For subsequent uses, just make sure to specify the same cache_dir so that it uses downloaded files

In [None]:
cache_dir = "/home/kitzeslab/data/data_birdset/"
ds = datasets.load_dataset(
    "DBD-research-group/BirdSet",
    "XCL",
    trust_remote_code=True,
    cache_dir=cache_dir,
)
t = ds["train"]
len(t)

528422

how to create the training table depends on how we want to sample clips from XC files

for this example, we will create one clip for each of the detected events. If there are no detected events, we will use the beginning of the audio file. We use only up to the first 5 events maximum (random sample may be better). We use the start time of the event as the start time of the audio clip - center or random may be better. 

In [None]:
clip_duration = 3
max_events = 5

records = []
for i in tqdm(range(len(t))):
    file = t[i]
    # optionally, filter by quality rating or other metadata
    # if file['quality'] not in ['A','B']:
    #     continue
    detected_events = file["detected_events"].copy()

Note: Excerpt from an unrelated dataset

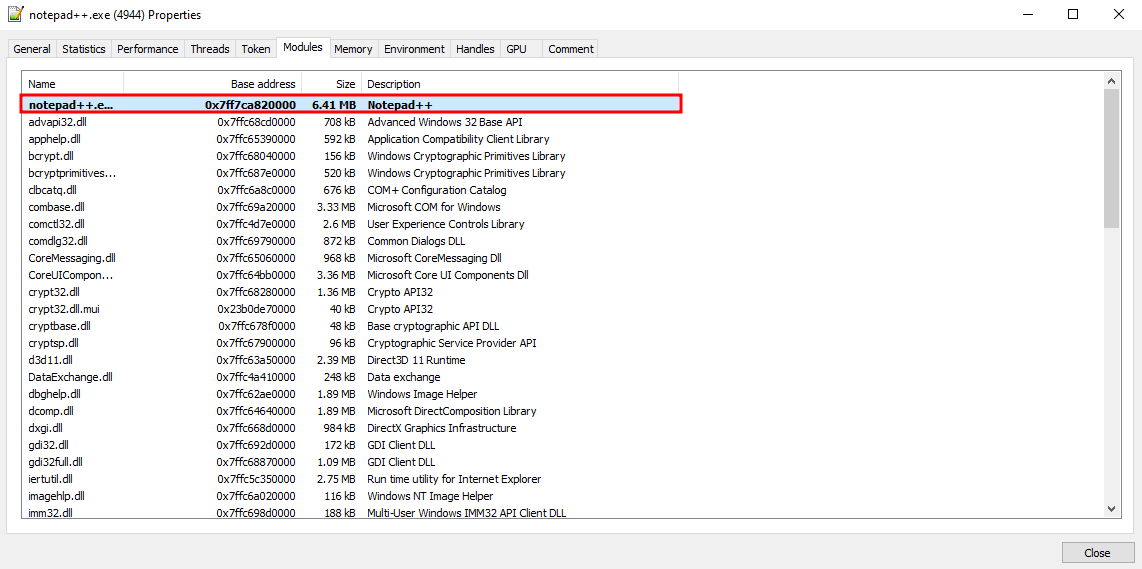
Task: Switch to the Threads tab
Action: click(210, 49)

    if len(detected_events) < 1:
        # no detections: use beginning of audio file
        detected_events = [[0, clip_duration]]
    elif len(detected_events) > max_events:
        # use up to 5 first
        detected_events = file["detected_events"][:max_events]

    for j, (start, end) in enumerate(detected_events):
        record = {
            "file": file["filepath"],
            "start_time": start,
            "annotation": file["ebird_code"],
        }
        records.append(record)
    # break
df = pd.DataFrame(records)

# convert integer annotation to list of one annotation per row
# this is the format used by annotations.categorical_to_multi_hot
df["annotation_list"] = [[x] for x in df["annotation"]]

make a sparse multi-hot label array of clip x class presence (1) / absence (0) (mostly 0s, sparse array efficiently stores 1s)

In [None]:
from opensoundscape import annotations

multihot_labels_sparse, classes = annotations.categorical_to_multi_hot(
    df["annotation_list"], sparse=True
)

convert integer labels to ebird codes

In [None]:
ebird_classes = [
    t.info.features["ebird_code_multilabel"].feature.int2str(c) for c in classes
]
ebird_classes[0]

'buwtea'

make a spare dataframe and save to pickle file

In [49]:
labels = pd.DataFrame.sparse.from_spmatrix(
    multihot_labels_sparse,
    index=pd.MultiIndex.from_frame(df[["file", "start_time"]]),
    columns=ebird_classes,
)
# saved pickle is 103 MB, not bad for df of shape (1991469, 9734) with file paths
labels.to_pickle(f"{cache_dir}/xcl_train_sparse_multihot_labels.pkl")

to use the labels in OpenSoundscape later: load the pickle and add the "end_time" index

In [None]:
labels = pd.read_pickle(f"{cache_dir}/xcl_train_sparse_multihot_labels.pkl")

# add in "end time" to the index, which is simply start time + clip duration in our case
labels["end_time"] = labels.index.get_level_values("start_time") + clip_duration
labels = labels.reset_index().set_index(["file", "start_time", "end_time"])
labels.shape